No significant difference in the comfort scores
was seen on 3 groups, suggesting the order of the
administrations of waves do not interfere with
comfort perception, contrary to what Delitto and
Rose (1986) suggested.
From the results obtained in this study it is
possible to propose that the waveform does not
significantly influence muscle fatigue in healthy
individuals and that TR waveform provides more
comfort than the standard contraction wave, during
NMES.
Despite minor differences, the best results of the
TR wave compared to the SQ wave (also at the level
of muscle fatigue) can be quite relevant for clinical
practice. Literature indicates that more efficient
stimulation of the nerve fiber is made using the
square wave, with pulse durations of less than 250s,
but the triangular wave shows equal (Robertson et
al., 2006) and perhaps better results in improved
comfort and reduced fatigue levels for patients.
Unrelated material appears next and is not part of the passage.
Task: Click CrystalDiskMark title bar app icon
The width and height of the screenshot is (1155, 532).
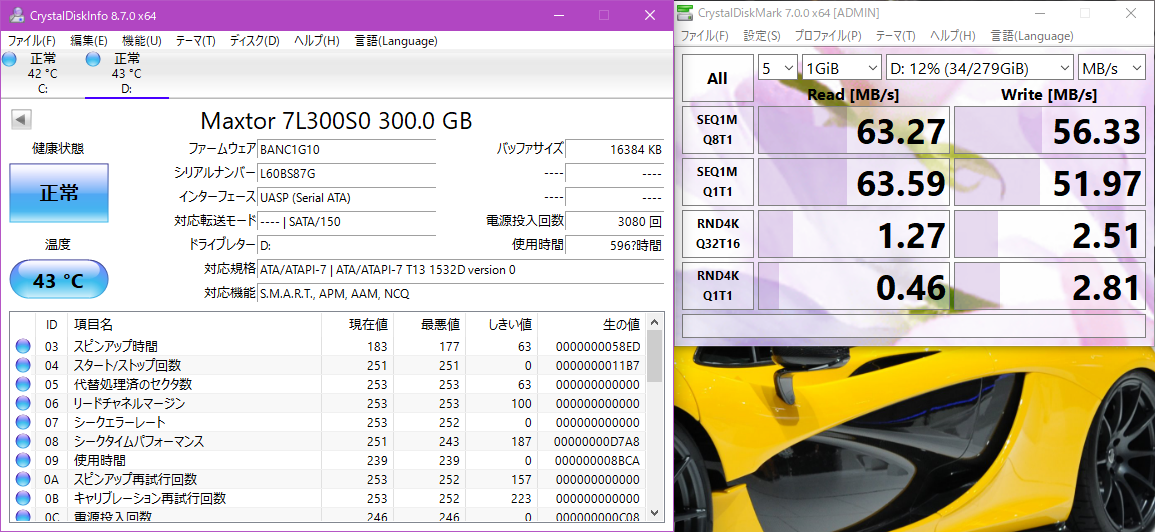Action: click(685, 13)
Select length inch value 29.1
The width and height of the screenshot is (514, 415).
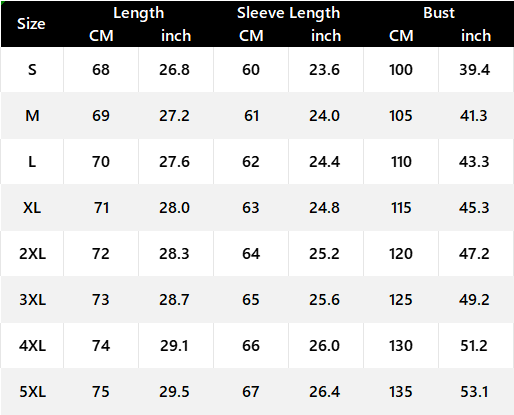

The new systems of NMES on the market are
modifiable, so therapists can set parameters
(frequency, pulse duration, shape waveform, etc.)
and design custom electrical stimulation programs
for patients to use. Therefore future studies should
focus on the study of the waveform and its
combination with the other parameters, using larger
number of subjects. This study should be performed
in healthy and clinical populations.